■ PROBLEM DESCRIPTION: Would you copy only the lines below, from the one containing "Image resolution: width=1372" through the very last one, leaving the pictures out?

■ Stored data entries:
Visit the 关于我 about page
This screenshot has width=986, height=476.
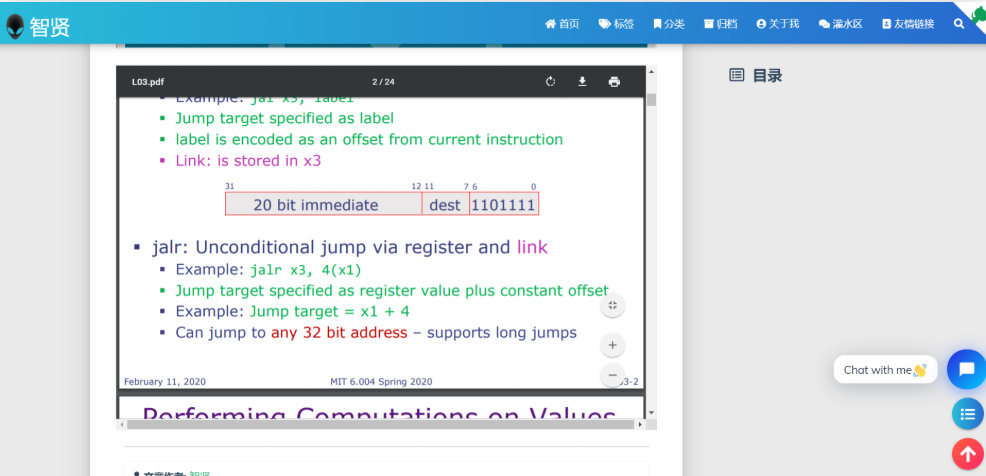click(778, 23)

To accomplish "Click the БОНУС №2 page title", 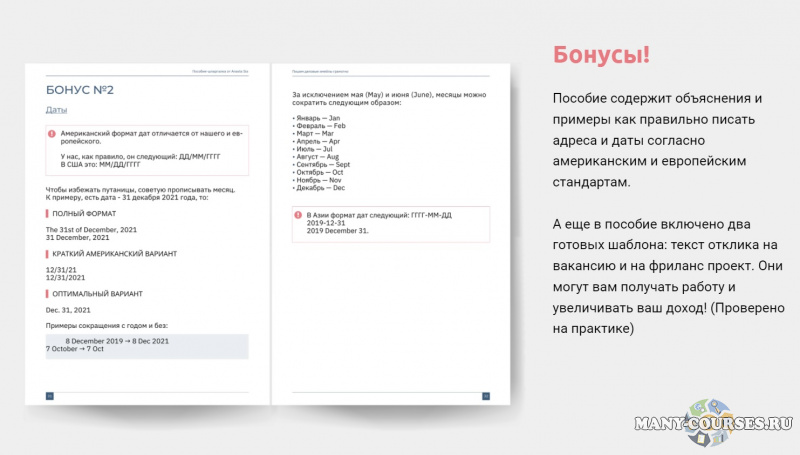I will click(80, 90).
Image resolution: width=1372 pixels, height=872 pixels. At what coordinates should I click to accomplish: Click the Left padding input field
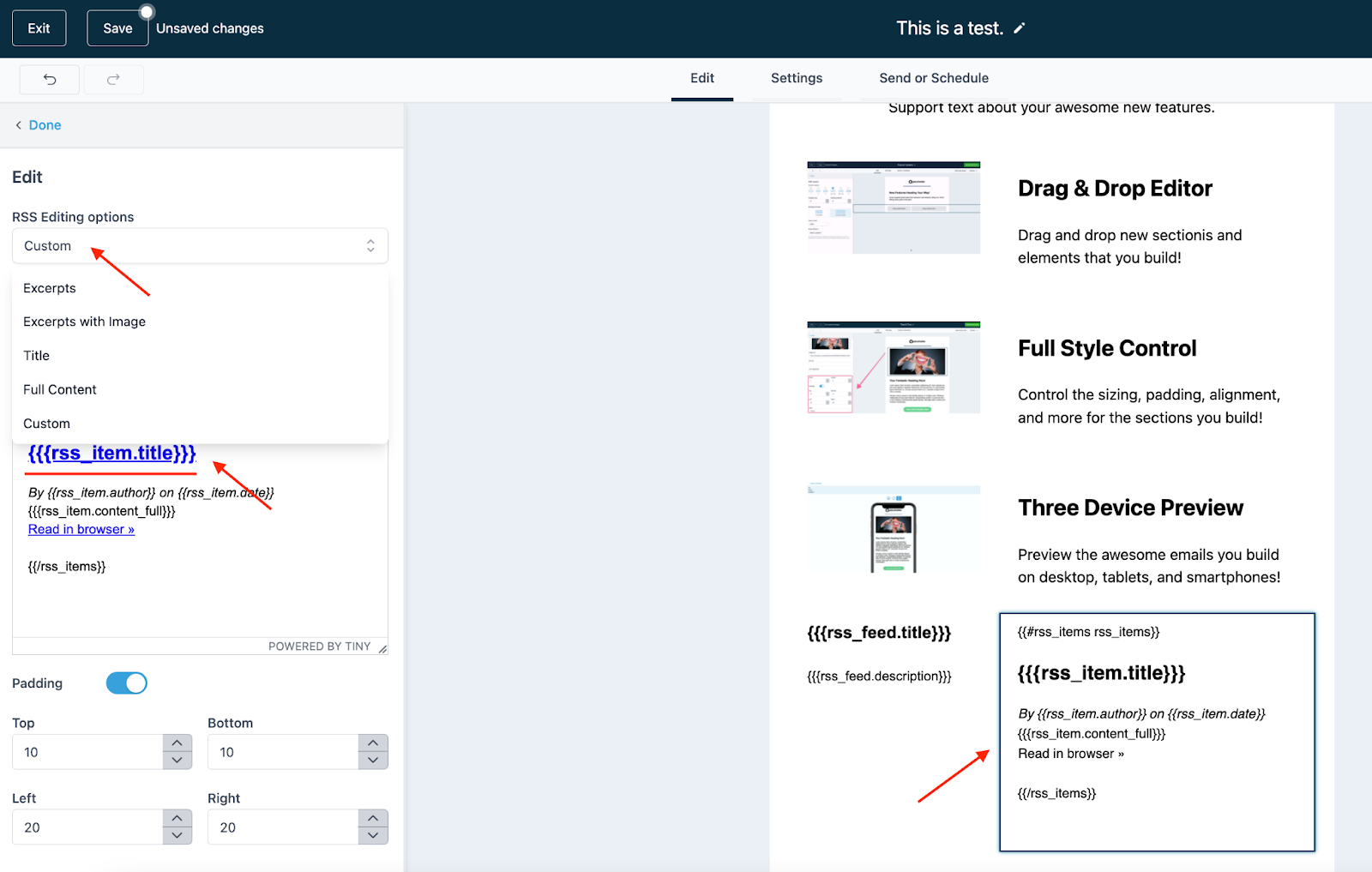87,827
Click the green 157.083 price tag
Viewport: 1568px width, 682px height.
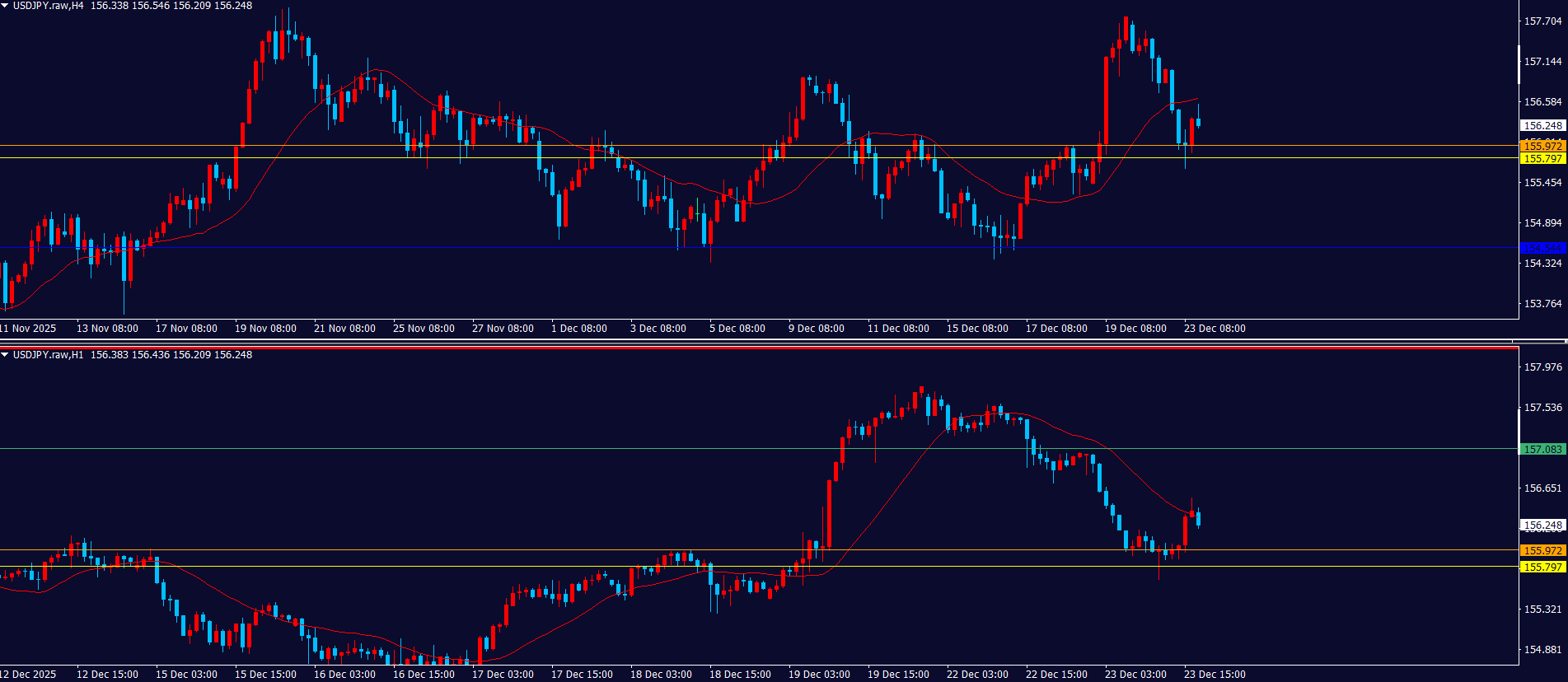coord(1542,450)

■ ANSWER SECTION:
Image resolution: width=1372 pixels, height=872 pixels. At what coordinates should I click to accomplish: Click the Left padding input field
87,827
Click the green 157.083 price tag
Viewport: 1568px width, 682px height.
coord(1542,450)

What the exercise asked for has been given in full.